In [31]:
%%time
import sagemaker
from sagemaker import get_execution_role
 
role = get_execution_role()
print(role)
sess = sagemaker.Session()

arn:aws:iam::023375022819:role/service-role/AmazonSageMaker-ExecutionRole-20181029T121824
CPU times: user 97.5 ms, sys: 8.13 ms, total: 106 ms
Wall time: 127 ms


In [32]:
bucket = sess.default_bucket()  
prefix = 'ships'
print(bucket)
print(prefix)

INFO:sagemaker:Created S3 bucket: sagemaker-us-east-1-023375022819


sagemaker-us-east-1-023375022819
ships


In [33]:
from sagemaker.amazon.amazon_estimator import get_image_uri
training_image = get_image_uri(sess.boto_region_name, 'semantic-segmentation', repo_version="latest")
print (training_image)


811284229777.dkr.ecr.us-east-1.amazonaws.com/semantic-segmentation:latest


In [34]:
s3_output_location = 's3://{}/{}/output1'.format(bucket, prefix)
print(s3_output_location)


s3://sagemaker-us-east-1-023375022819/ships/output1


In [41]:
# Create the sagemaker estimator object.
ss_model = sagemaker.estimator.Estimator(training_image,
                                         role, 
                                         train_instance_count = 1, 
                                         train_instance_type = 'ml.p2.xlarge',
                                         train_volume_size = 50,
                                         train_max_run = 3600,
                                         output_path = s3_output_location,
                                         base_job_name = 'image-kings',
                                         sagemaker_session = sess)


In [42]:
import glob

# Create channel names for the s3 bucket.
train_channel = prefix + '/trainsm1'
validation_channel = prefix + '/validatesm1'
train_annotation_channel = prefix + '/trainsmpng1'
validation_annotation_channel = prefix + '/validatesmpng1'

# Create full bucket names
s3_train_data = 's3://{}/{}'.format(bucket, train_channel)
s3_train_annotation = 's3://{}/{}'.format(bucket, train_annotation_channel)

s3_validation_data = 's3://{}/{}'.format(bucket, validation_channel)
s3_validation_annotation = 's3://{}/{}'.format(bucket, validation_annotation_channel)

distribution = 'FullyReplicated'
# num_training_samples = str(len(glob.glob1('s3://sagemaker-us-east-1-023375022819/ships/train/',"*.jpg")))
# num_training_samples = 192556
num_training_samples = 6

print('s3_train_data: ', s3_train_data)
print('s3_train_annotation: ', s3_train_annotation)
print('s3_validation_data: ', s3_validation_data)
print('s3_validation_annotation: ', s3_validation_annotation)
print('distribution: ', distribution)
print('num_training_samples = ', num_training_samples)

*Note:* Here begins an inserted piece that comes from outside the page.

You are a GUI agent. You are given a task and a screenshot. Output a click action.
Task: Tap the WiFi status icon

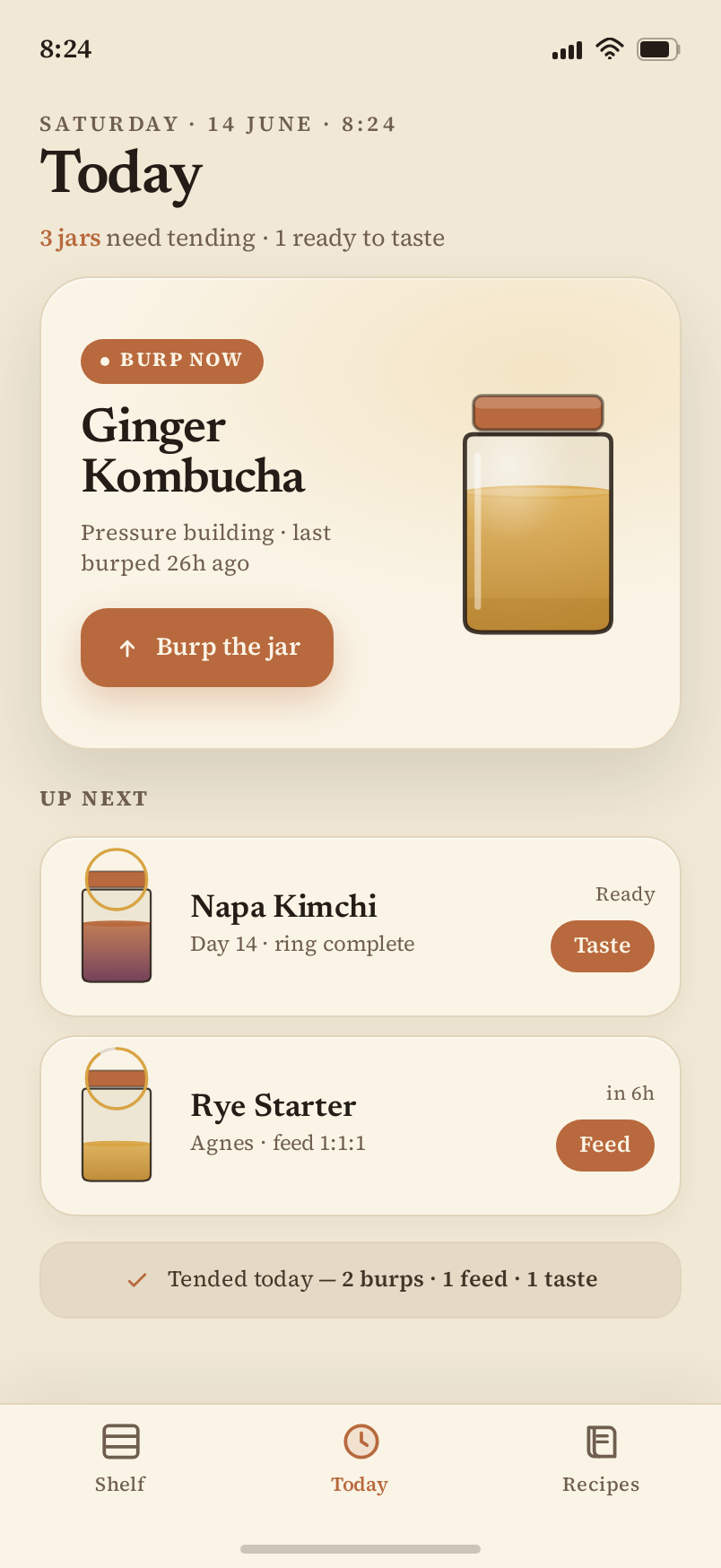(610, 48)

# Create sagemaker s3_input objects
train_data = sagemaker.session.s3_input(s3_train_data, distribution=distribution, 
                                        content_type='image/jpeg', s3_data_type='S3Prefix')
validation_data = sagemaker.session.s3_input(s3_validation_data, distribution=distribution, 
                                        content_type='image/jpeg', s3_data_type='S3Prefix')
train_annotation = sagemaker.session.s3_input(s3_train_annotation, distribution=distribution, 
                                        content_type='image/png', s3_data_type='S3Prefix')
validation_annotation = sagemaker.session.s3_input(s3_validation_annotation, distribution=distribution, 
                                        content_type='image/png', s3_data_type='S3Prefix')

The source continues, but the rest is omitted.